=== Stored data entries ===
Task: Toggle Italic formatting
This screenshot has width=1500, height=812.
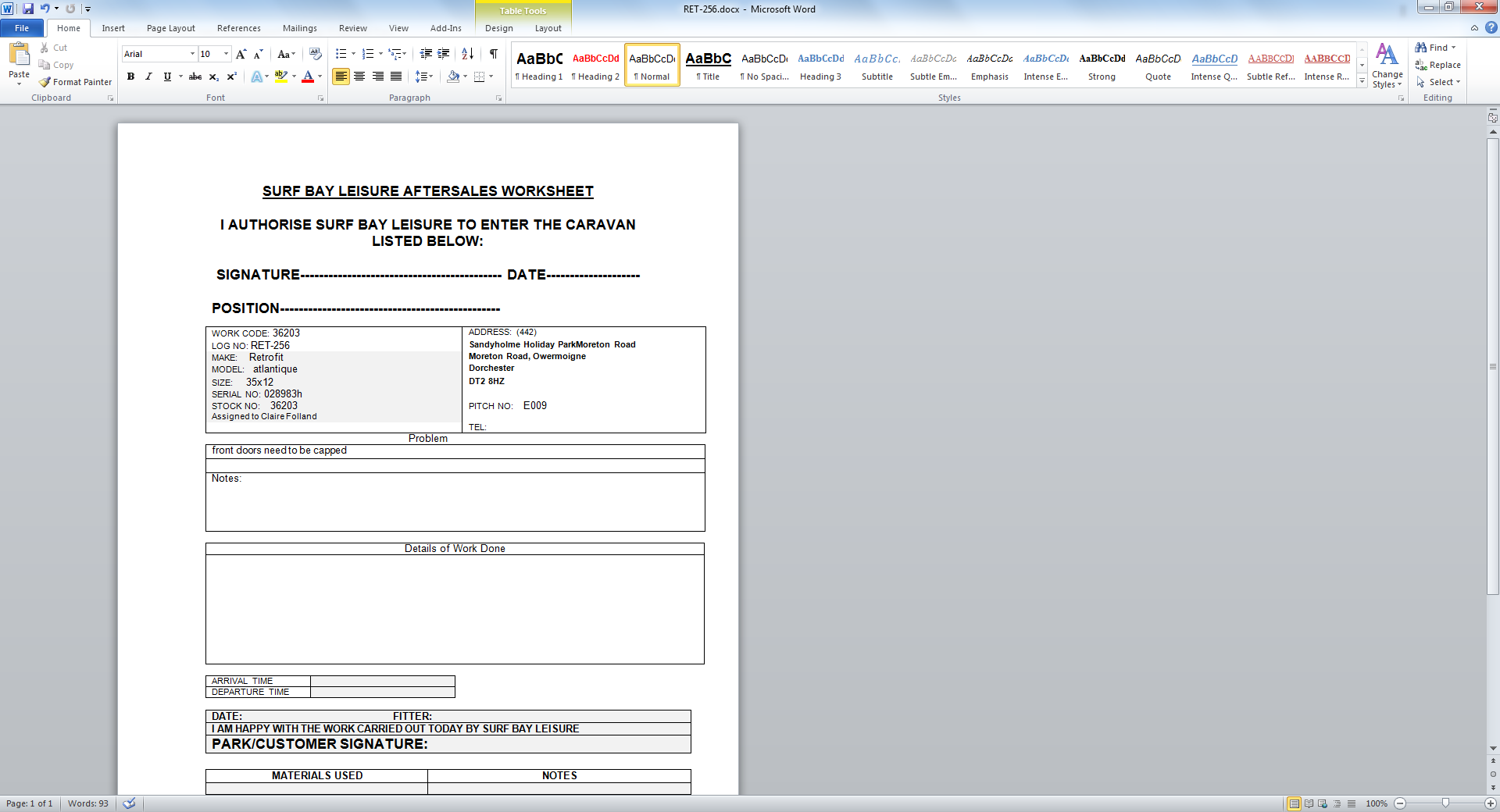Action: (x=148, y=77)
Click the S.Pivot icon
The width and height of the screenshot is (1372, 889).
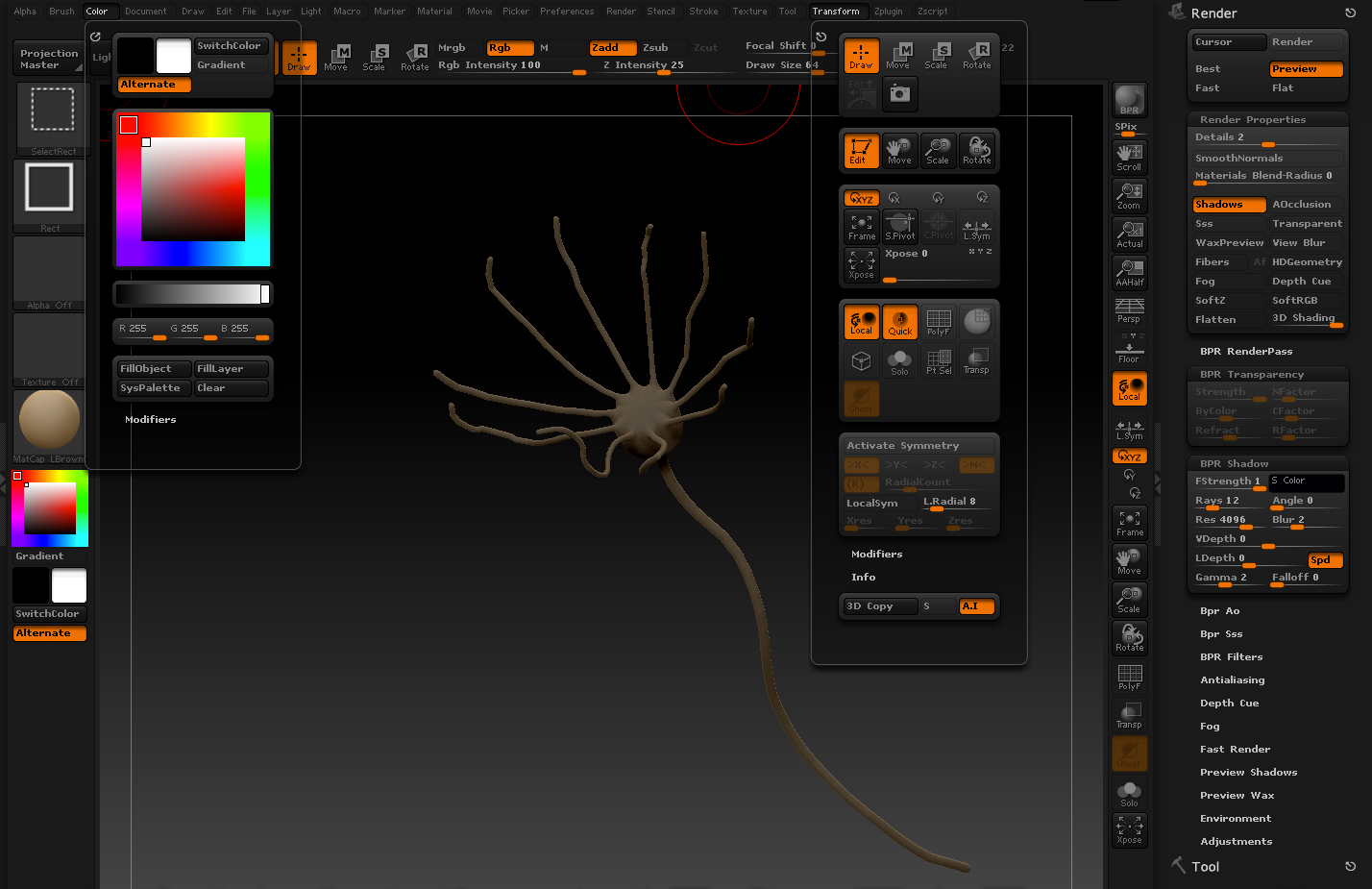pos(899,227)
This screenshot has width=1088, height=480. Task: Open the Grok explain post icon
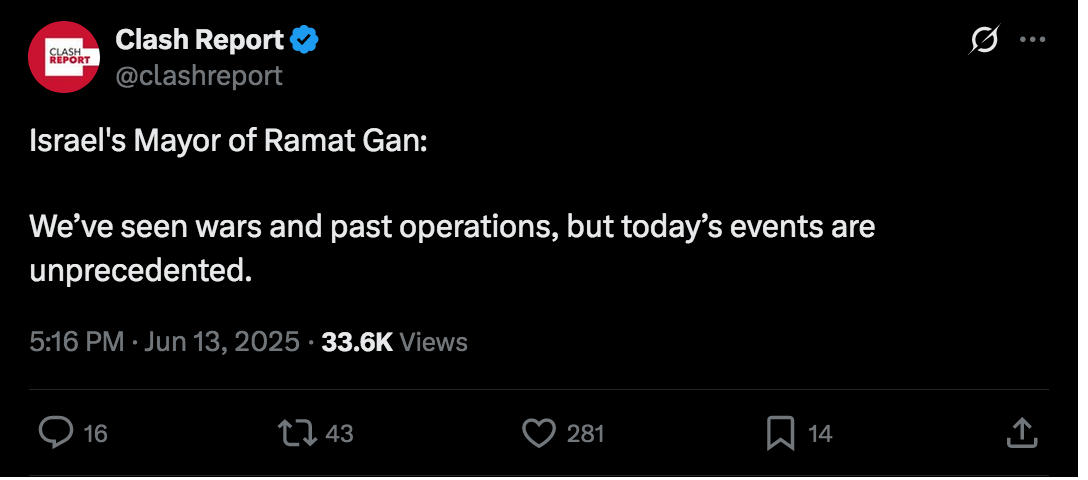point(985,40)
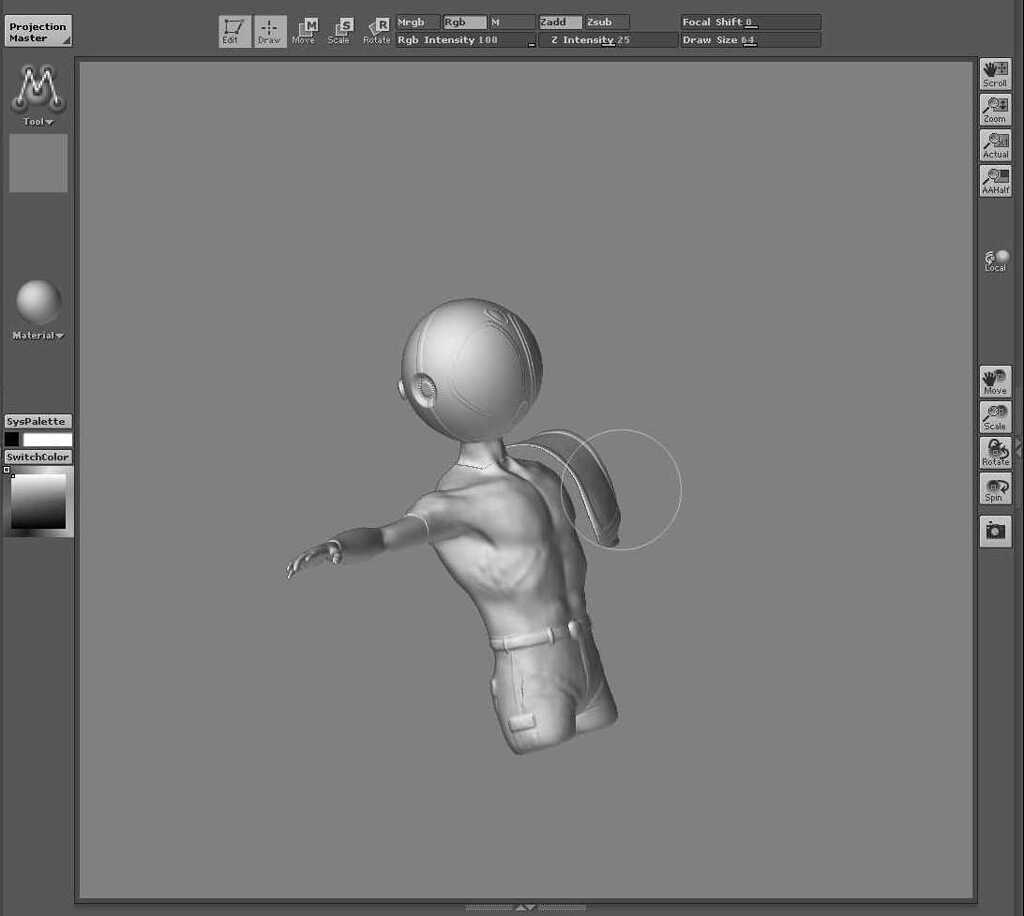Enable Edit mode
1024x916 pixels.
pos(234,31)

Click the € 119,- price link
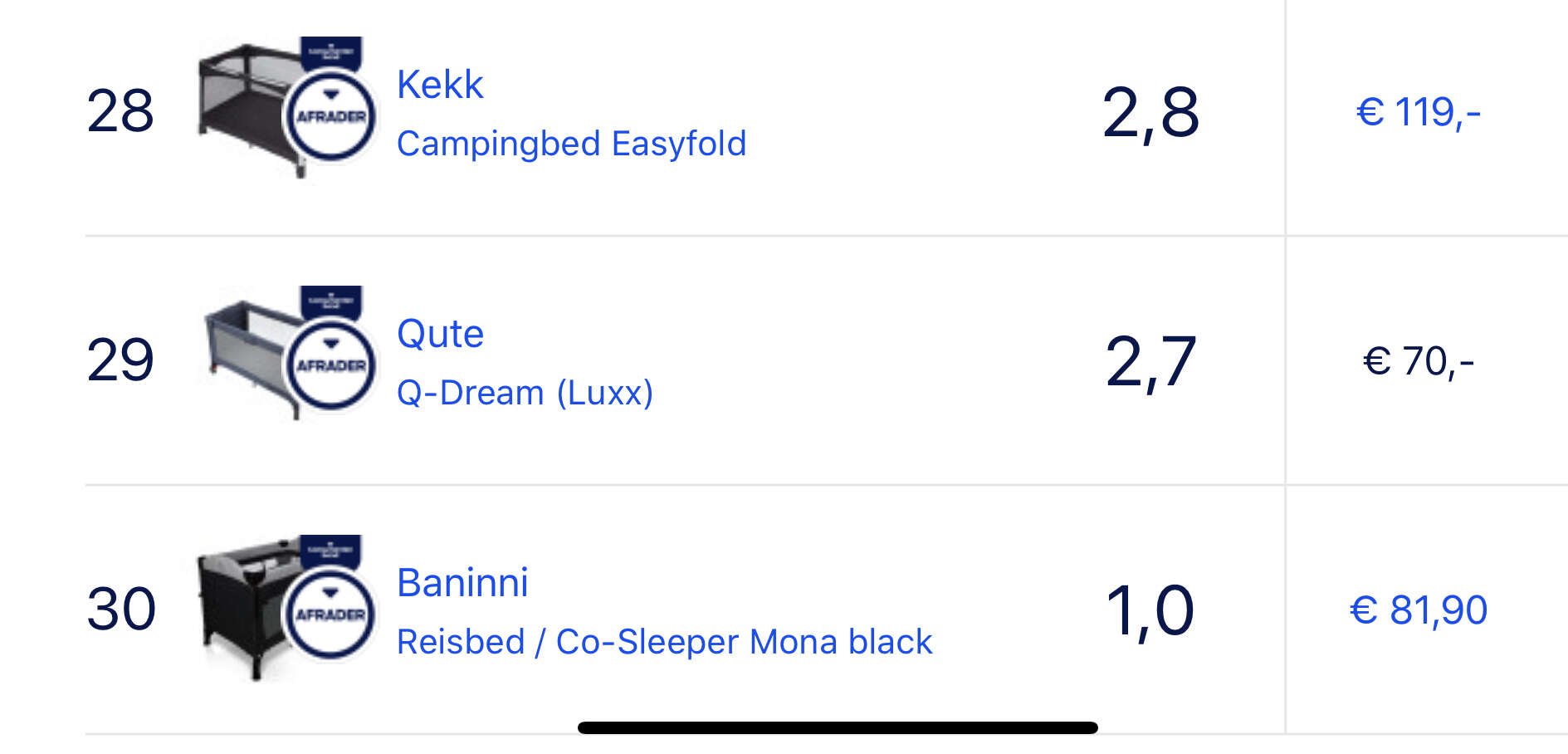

=== Required action ===
When you repeat the data, keep it exact and drop every picture.

=== Answer space ===
Task: Toggle Italic formatting
This screenshot has width=1500, height=812.
Action: (x=148, y=77)
Click the S.Pivot icon
The width and height of the screenshot is (1372, 889).
pos(899,227)
This screenshot has width=1088, height=480. Task: Open the Grok explain post icon
point(985,40)
Enable Edit mode
1024x916 pixels.
pos(234,31)

Click the € 119,- price link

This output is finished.